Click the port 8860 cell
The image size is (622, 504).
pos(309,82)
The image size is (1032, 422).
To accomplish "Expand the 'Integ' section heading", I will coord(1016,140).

> Stated task:
Reproduce the items verbatim, from the line with "The image size is (1032, 422)." through the final line of the items, including both ends.

> Reply:
The image size is (1032, 422).
To accomplish "Expand the 'Integ' section heading", I will coord(1016,140).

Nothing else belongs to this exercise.